The regulation in question that forced Coinbase out of Hawaii seems to be flawed on many counts. For starters, the Hawaii DFI has directly equated Bitcoin with money, which is not really the case. Without a proper understanding of the asset, the business model followed by Bitcoin companies and the difference between money and bitcoin, the regulators have imposed hurdles to the development of a crypto-economy.

“While the state gives lip service to the idea that we foster high-tech companies in Hawaii, a careless or hostile regulatory environment for new technology tells entrepreneurs and investors that doing business in Hawaii comes with unnecessary hassles and risks.”

A recent article on one of the news publications lists the differences between bitcoin exchanges and money transmitters. The author makes an attempt to present the case in such a way that everyone including the regulators can understand the cryptocurrency, the recently introduced cryptocurrency regulation and how the latter is affecting the former.

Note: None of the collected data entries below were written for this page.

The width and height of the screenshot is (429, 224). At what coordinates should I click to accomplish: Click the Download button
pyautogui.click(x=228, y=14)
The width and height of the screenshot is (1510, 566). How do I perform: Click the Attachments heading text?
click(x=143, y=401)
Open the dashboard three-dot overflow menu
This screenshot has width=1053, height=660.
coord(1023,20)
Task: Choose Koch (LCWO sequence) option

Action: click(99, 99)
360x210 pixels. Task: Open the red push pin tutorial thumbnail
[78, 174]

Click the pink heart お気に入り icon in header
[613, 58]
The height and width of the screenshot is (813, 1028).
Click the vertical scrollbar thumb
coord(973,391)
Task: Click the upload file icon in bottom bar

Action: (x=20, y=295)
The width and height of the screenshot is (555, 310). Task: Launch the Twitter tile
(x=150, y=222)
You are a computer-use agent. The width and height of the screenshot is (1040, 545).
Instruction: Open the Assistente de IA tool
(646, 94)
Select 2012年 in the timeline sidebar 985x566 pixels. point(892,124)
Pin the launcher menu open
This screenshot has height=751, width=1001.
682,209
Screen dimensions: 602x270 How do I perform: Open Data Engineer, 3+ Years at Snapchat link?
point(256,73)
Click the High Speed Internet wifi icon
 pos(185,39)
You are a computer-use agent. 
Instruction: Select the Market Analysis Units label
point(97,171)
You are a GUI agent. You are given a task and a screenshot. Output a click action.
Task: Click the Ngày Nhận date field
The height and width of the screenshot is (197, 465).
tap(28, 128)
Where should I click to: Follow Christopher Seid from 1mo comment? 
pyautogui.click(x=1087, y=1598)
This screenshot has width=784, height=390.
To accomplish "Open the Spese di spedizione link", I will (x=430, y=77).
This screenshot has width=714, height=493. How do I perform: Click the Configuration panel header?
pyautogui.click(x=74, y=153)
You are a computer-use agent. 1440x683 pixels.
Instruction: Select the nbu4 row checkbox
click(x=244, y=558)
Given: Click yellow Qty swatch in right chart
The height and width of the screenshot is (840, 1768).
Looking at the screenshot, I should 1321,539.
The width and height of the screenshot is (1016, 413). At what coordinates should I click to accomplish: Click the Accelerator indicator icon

The author takes an example of the Western Union, a money transmitter and compares with the business model of Coinbase. While a regulation requiring the money transmitter to maintain enough reserves makes sense for the Western Union, it may not hold good for cryptocurrency businesses. In the case of Western Union, the money in physical form doesn’t change hands directly. Whereas, bitcoin transactions are completely digital and it is transmitted to the recipient’s wallet in “almost” real-time and the very same tokens are received by the person on the other side.

The movement of Bitcoin is akin to sending money over mail, which is exempted by the money transmitter license. However, with a thirty-day deadline looming over the Coinbase customers’ heads to withdraw funds (and bitcoins) from their account, they are unsure about managing it. The Hawaii DFI’s regulations are expected to stay in effect for at least two years, stifling not only the cryptocurrency businesses in the state but also digital currency accepting merchants.

The recent regulations are expected to have far-reaching consequences, which could include tourism as well.